*** INFORMATION PROVIDED ***

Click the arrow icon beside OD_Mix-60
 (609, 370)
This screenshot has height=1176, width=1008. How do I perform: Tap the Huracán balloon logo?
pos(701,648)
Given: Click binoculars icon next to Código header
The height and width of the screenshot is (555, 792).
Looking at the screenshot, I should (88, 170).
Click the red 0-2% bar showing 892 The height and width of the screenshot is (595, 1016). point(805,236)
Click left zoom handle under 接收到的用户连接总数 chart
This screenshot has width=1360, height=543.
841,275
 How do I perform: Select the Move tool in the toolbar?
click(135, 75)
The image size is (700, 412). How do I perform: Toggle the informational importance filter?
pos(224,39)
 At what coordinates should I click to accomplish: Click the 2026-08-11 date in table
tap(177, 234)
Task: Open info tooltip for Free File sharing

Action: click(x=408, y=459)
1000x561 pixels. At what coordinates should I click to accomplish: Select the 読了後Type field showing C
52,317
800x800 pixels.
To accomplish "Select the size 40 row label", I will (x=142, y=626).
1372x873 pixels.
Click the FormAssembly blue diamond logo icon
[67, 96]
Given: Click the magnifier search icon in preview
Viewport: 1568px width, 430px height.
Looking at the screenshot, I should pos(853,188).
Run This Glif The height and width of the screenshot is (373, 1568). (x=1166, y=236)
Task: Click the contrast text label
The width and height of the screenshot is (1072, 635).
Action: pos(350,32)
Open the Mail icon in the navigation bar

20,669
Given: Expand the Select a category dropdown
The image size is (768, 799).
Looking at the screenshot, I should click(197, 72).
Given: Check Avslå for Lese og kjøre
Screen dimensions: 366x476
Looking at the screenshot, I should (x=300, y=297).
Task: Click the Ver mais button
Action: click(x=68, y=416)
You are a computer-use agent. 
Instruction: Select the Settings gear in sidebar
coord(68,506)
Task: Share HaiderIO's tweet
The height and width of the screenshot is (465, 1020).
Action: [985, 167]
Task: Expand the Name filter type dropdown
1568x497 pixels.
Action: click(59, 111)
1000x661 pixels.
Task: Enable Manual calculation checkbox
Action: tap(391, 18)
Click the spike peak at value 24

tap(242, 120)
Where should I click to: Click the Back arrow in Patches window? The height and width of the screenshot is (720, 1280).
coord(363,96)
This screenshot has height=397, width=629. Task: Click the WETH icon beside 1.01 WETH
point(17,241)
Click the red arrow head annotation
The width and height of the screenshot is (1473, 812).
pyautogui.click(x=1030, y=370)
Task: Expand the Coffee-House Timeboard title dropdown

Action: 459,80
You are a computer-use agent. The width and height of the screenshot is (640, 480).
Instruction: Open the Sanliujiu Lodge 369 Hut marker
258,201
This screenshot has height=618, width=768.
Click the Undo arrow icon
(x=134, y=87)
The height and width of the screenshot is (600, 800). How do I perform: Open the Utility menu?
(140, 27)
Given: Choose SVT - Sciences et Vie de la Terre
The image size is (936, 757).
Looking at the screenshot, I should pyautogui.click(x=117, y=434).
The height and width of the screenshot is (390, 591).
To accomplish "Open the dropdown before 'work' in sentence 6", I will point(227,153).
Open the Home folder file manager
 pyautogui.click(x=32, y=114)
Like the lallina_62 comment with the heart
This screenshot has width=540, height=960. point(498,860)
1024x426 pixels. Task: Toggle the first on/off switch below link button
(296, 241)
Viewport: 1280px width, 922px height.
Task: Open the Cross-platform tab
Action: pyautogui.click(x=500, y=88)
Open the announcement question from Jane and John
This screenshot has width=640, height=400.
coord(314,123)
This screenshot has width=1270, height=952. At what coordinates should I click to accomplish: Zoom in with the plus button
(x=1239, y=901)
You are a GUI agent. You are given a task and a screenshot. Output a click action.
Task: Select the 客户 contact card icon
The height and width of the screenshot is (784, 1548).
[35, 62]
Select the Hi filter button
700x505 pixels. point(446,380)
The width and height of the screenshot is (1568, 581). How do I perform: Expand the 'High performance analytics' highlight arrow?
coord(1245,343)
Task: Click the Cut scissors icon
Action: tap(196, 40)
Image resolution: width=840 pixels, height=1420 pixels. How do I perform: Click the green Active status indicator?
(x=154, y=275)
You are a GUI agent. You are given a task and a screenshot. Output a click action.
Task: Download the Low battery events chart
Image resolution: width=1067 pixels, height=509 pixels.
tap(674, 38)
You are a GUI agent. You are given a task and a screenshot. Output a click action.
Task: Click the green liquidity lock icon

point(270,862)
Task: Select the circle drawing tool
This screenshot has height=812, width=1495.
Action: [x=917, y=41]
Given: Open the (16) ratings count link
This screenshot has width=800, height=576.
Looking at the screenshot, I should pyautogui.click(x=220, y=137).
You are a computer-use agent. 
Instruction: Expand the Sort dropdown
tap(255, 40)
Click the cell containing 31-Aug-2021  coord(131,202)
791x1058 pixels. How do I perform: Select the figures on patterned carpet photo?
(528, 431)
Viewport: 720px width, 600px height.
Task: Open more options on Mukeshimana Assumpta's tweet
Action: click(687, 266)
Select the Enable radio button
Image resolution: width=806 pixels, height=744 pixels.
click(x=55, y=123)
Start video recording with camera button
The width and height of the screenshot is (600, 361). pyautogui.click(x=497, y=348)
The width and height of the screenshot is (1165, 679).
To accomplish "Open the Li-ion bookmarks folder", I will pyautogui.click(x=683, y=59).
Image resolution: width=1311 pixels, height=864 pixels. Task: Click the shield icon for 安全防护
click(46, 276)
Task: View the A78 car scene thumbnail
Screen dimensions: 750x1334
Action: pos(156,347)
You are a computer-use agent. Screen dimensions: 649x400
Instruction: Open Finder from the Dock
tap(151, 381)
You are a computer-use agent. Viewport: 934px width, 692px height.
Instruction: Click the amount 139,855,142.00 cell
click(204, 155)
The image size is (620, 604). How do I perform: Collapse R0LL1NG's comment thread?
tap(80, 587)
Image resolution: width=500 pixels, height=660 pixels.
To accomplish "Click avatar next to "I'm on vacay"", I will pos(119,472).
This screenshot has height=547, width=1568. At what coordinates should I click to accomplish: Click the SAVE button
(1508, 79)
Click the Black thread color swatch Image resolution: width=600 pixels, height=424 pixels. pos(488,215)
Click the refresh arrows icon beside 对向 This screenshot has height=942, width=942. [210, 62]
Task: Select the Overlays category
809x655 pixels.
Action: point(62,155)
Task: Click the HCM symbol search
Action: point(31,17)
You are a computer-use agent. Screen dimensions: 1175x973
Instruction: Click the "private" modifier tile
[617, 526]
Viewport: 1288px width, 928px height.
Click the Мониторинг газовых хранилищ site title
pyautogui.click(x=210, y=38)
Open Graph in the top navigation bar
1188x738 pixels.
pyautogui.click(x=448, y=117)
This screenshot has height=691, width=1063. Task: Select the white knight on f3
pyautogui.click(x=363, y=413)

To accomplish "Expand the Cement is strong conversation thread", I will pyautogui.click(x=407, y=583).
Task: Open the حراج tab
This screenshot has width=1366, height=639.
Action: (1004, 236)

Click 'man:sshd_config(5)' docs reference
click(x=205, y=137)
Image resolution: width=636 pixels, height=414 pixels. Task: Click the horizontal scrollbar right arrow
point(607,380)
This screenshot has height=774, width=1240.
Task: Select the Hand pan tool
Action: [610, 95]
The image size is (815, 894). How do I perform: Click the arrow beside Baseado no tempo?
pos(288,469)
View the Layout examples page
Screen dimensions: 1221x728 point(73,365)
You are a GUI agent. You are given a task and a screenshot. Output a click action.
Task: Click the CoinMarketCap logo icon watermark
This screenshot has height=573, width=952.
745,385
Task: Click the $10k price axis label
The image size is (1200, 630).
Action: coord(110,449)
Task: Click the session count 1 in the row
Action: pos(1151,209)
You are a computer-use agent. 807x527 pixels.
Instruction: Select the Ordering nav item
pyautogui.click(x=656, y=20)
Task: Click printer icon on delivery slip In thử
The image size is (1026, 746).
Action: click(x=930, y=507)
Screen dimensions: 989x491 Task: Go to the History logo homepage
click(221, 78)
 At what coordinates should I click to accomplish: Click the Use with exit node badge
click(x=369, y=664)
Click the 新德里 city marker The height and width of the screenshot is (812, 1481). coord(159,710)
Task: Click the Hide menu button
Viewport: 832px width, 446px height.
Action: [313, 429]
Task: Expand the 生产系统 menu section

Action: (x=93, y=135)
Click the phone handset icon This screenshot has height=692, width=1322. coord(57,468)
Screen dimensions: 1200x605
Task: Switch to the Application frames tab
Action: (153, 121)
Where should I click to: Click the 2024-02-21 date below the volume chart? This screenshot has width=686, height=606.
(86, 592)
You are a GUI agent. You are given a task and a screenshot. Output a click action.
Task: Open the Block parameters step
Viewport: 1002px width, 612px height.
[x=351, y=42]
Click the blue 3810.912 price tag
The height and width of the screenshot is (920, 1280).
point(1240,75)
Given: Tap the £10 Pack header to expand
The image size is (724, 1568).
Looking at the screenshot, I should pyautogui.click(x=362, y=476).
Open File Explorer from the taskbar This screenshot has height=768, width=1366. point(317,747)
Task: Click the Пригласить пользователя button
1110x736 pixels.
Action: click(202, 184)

*** End of INFORMATION PROVIDED ***

For the material above, reproduce exactly the lines from the line with "Open Graph in the top navigation bar" to the line with "Task: Click the $10k price axis label", inclusive, and exclude all others.

**EXERCISE RESULT**.
Open Graph in the top navigation bar
1188x738 pixels.
pyautogui.click(x=448, y=117)
This screenshot has height=691, width=1063. Task: Select the white knight on f3
pyautogui.click(x=363, y=413)

To accomplish "Expand the Cement is strong conversation thread", I will pyautogui.click(x=407, y=583).
Task: Open the حراج tab
This screenshot has width=1366, height=639.
Action: (1004, 236)

Click 'man:sshd_config(5)' docs reference
click(x=205, y=137)
Image resolution: width=636 pixels, height=414 pixels. Task: Click the horizontal scrollbar right arrow
point(607,380)
This screenshot has height=774, width=1240.
Task: Select the Hand pan tool
Action: [610, 95]
The image size is (815, 894). How do I perform: Click the arrow beside Baseado no tempo?
pos(288,469)
View the Layout examples page
Screen dimensions: 1221x728 point(73,365)
You are a GUI agent. You are given a task and a screenshot. Output a click action.
Task: Click the CoinMarketCap logo icon watermark
This screenshot has height=573, width=952.
745,385
Task: Click the $10k price axis label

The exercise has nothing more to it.